While this approach is relatively easy to implement, there’s something missing. It’s also important to ask, “what does the future hold for this company?” Because investing based solely on historical data is akin to looking in the rearview mirror to drive forward – what’s behind you may be indicative of what’s ahead, but not necessarily.
Let me provide an example. Suppose a pharmaceutical company has developed some patented blockbuster drugs over the past few decades and has become very profitable. Well, this might be a good investment, but maybe not. The question that must be asked is about the company’s future – are its drugs coming off patent anytime soon and if so, does it have a pipeline of replacement drugs in the works? If not, generic drugs may steal market share and drive down the profitability of this company in the future, making it a poor investment today.

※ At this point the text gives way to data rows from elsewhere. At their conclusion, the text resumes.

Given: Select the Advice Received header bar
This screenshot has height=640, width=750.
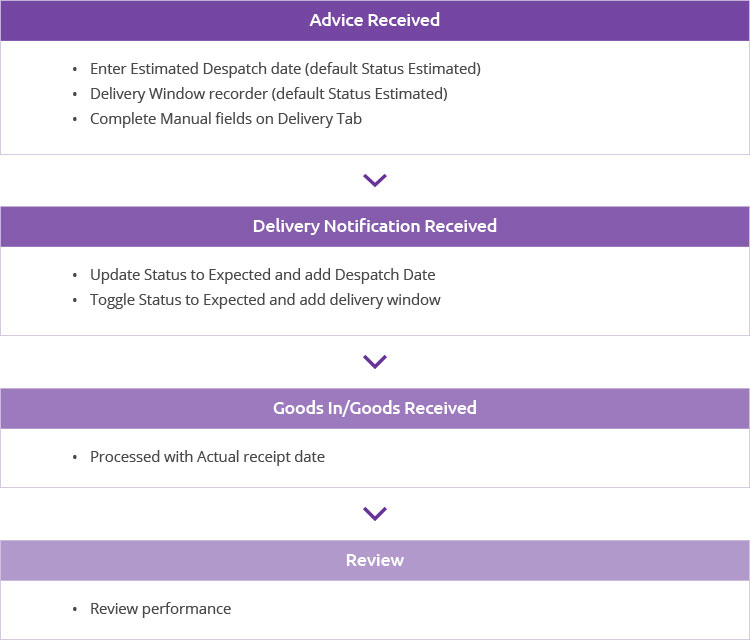Looking at the screenshot, I should (x=375, y=21).

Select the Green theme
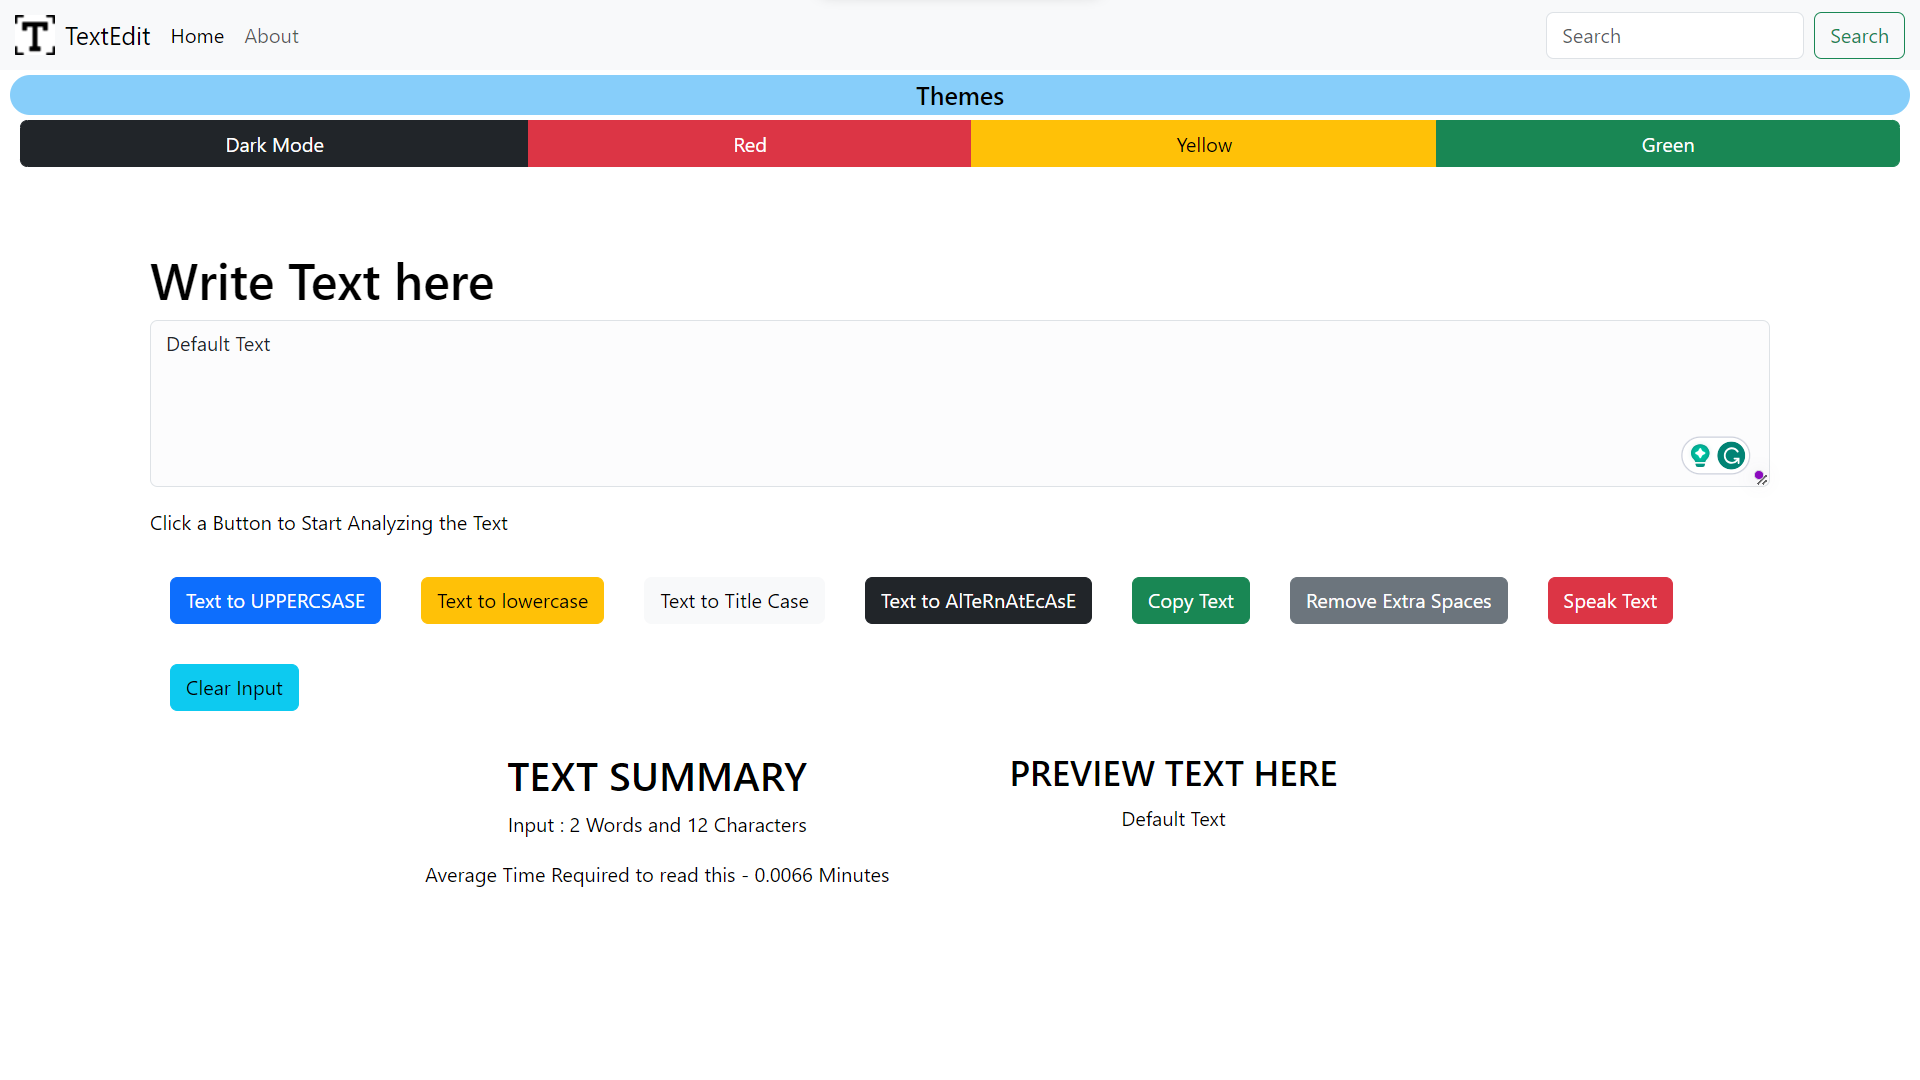(1667, 144)
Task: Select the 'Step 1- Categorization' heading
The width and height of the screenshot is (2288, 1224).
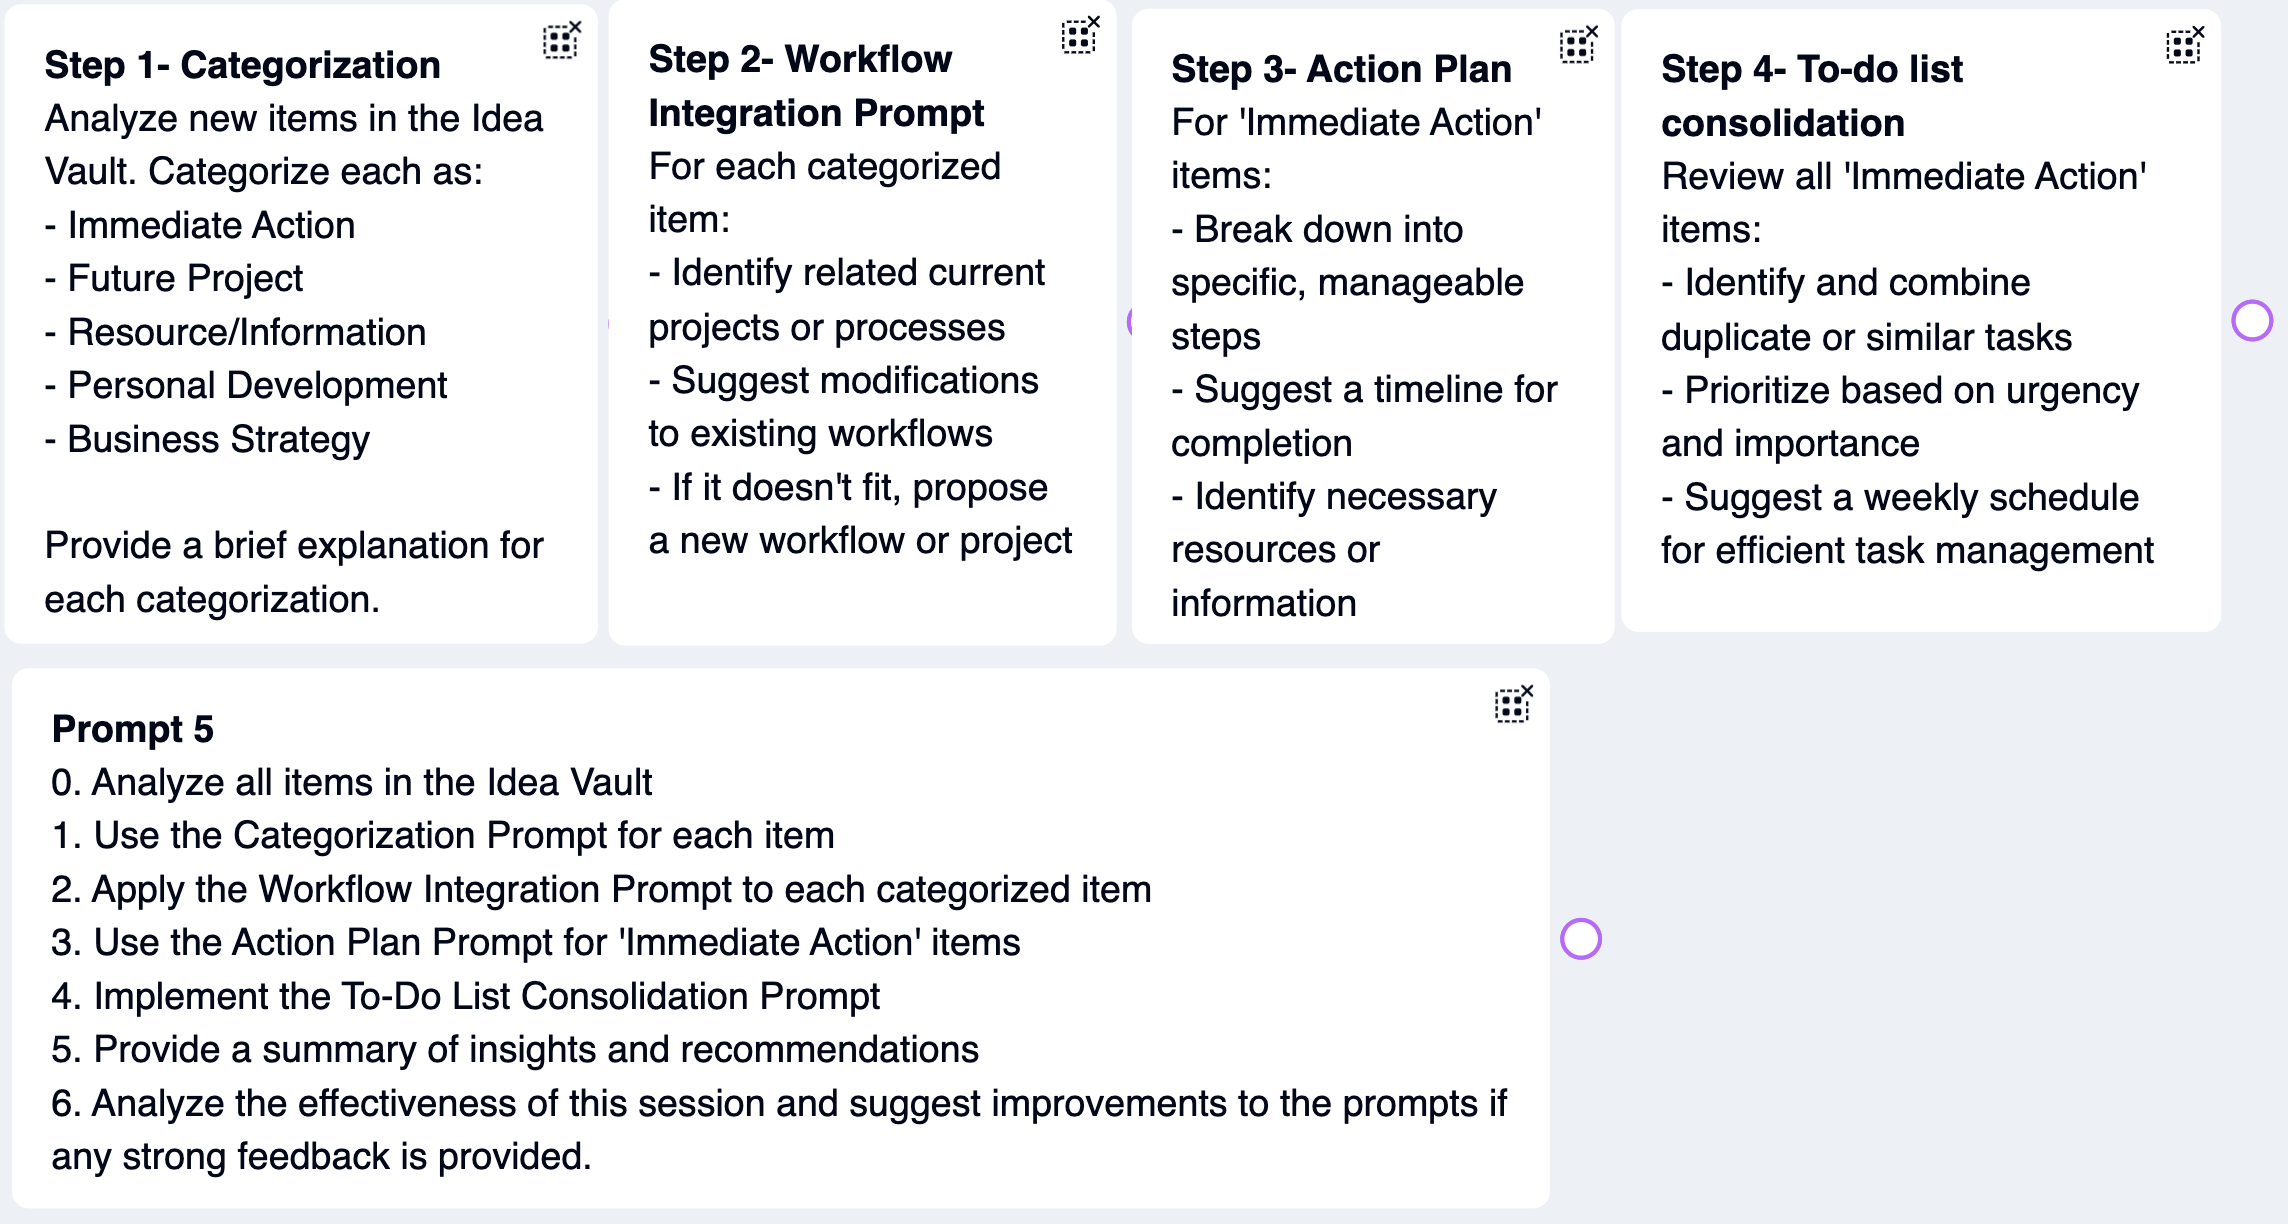Action: 242,65
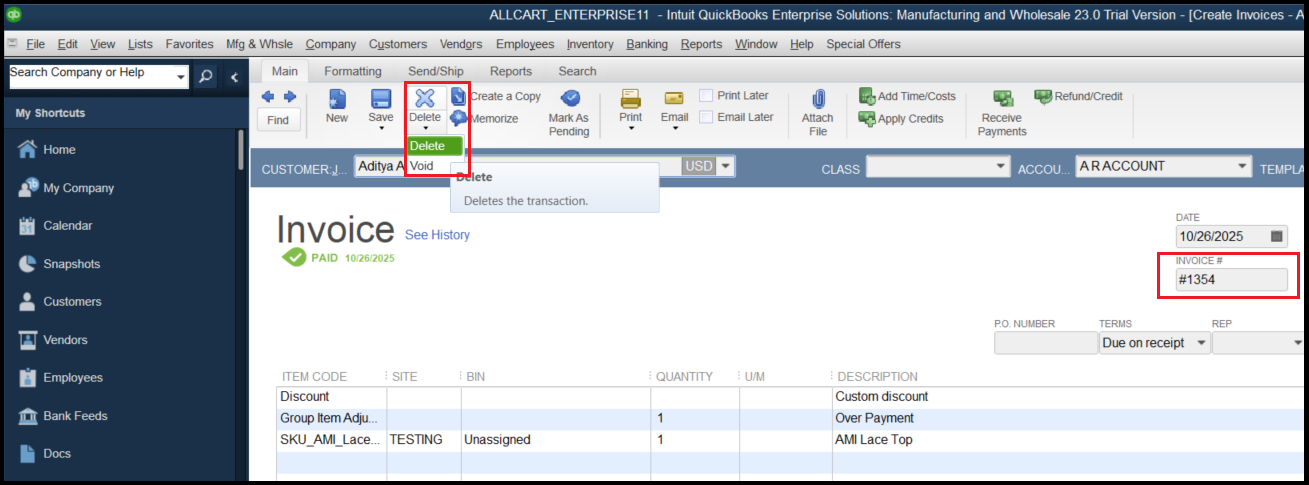Open Receive Payments from toolbar

click(1002, 99)
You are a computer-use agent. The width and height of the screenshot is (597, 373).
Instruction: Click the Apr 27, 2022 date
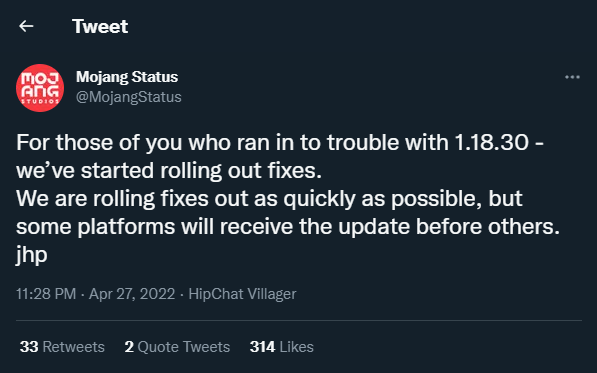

Furthermore, there are numerous other factors that could impact a company’s future profitability…perhaps there are burdensome new regulations coming; maybe a strong new competitor is about to enter the industry; labour might be about to unionize and raise costs; the management team that was responsible for the company’s past successes might be about to leave. Any of these issues, and many others, have the potential to make an otherwise appealing investment turn sour.
Make no mistake, historical data is useful. A successful historical track record does help to verify an investment hypothesis. However, we believe that knowing what a company has achieved in the past is only part of the story. The real value comes from the qualitative work, not the quantitative. That is, thoroughly assessing the prospects of a business model and management’s ability to execute on a go-forward basis.
Being fixated on the rearview mirror rather than the road ahead is a dangerous way to travel. In fact, history is littered with companies that appeared to be travelling down a safe road, only to find themselves lost.